“When Herod realized that he had been outwitted by the Magi, he was furious, and he gave orders to kill all the boys in Bethlehem and its vicinity who were two years old and under, in accordance with the time he had learned from the Magi. Then what was said through the prophet Jeremiah was fulfilled:
‘A voice is heard in Ramah,
weeping and great mourning,
Rachel weeping for her children
and refusing to be comforted,
because they are no more.’”
(Matthew 2:16–18, NIV)
It is a genuinely ill wind that blows no one any good, or so the saying goes. But there are tragedies, atrocities, that we simply cannot countenance, in which we see no hope at all. The African slave trade. The death camps of World War II. The mass exterminations under Pol Pot. This is not even to mention the tidal waves of personal tragedy that strike.
But at Christmas, surely we should be free of such anxiety. Christmas is the time for joy, not anguish. Yet the Christmas story is set in tragedy, the slaughter of the innocents, the situation we all understand. Herod was a cruel man. It was safer to be a sow (hys) in Herod’s house than a son (huios). When he was dying, he plotted the murder of all Israel’s elders so that someone would mourn his death. So when the wise men came seeking Jesus, Herod decreed to kill all the boy babies in Bethlehem’s region.

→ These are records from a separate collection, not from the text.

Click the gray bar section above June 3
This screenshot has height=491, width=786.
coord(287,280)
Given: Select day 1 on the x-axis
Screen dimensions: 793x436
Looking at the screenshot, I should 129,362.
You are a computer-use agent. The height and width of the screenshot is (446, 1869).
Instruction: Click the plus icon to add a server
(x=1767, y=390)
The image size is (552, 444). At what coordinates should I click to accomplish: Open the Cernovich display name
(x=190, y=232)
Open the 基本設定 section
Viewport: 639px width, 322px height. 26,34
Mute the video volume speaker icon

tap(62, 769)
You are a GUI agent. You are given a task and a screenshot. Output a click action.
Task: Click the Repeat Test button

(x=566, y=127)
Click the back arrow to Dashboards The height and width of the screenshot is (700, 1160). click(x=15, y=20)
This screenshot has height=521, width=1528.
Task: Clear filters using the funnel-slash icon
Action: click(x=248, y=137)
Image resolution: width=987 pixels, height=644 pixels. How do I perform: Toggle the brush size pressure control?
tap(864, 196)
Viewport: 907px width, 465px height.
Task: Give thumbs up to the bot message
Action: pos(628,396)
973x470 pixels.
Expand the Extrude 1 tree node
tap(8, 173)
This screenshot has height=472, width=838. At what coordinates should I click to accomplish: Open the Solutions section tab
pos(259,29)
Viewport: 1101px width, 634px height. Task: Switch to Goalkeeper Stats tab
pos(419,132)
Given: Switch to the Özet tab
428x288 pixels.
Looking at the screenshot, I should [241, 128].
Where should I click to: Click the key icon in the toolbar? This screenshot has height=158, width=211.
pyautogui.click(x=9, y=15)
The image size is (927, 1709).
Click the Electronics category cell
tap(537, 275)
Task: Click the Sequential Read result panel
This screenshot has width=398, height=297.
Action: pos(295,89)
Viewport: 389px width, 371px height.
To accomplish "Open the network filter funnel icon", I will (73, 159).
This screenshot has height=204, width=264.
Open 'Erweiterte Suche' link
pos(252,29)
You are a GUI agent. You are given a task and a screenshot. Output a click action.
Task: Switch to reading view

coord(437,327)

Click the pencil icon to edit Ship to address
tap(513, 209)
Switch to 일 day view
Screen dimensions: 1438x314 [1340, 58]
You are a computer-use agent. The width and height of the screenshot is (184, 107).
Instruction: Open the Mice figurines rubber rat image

Why would God allow such things? The question is utterly beyond us. The horror overwhelms us, and we adroitly pass over the terror in our Christmas celebrations. But three things are sure. When Israel’s first deliverer was born the same atrocities occurred, so Jesus is the new Moses (see Exodus 1:15–16; Deuteronomy 18:15; 34:10–12). Second, the horror was announced six hundred years earlier by Jeremiah (Jeremiah 31:15). And third, from the horror of Herod’s day came the Lord of life. God announced that a day would come when there would be weeping in Ramah (see Genesis 35:16–18). The birth of sons would be, to the mothers, Bene-oni, sons of mourning, but to the world, Ben-yemini, the Son of Honor. For the tragedy and the hope of Bethlehem is to the world the promise of the New Covenant (Jeremiah 31:31–34).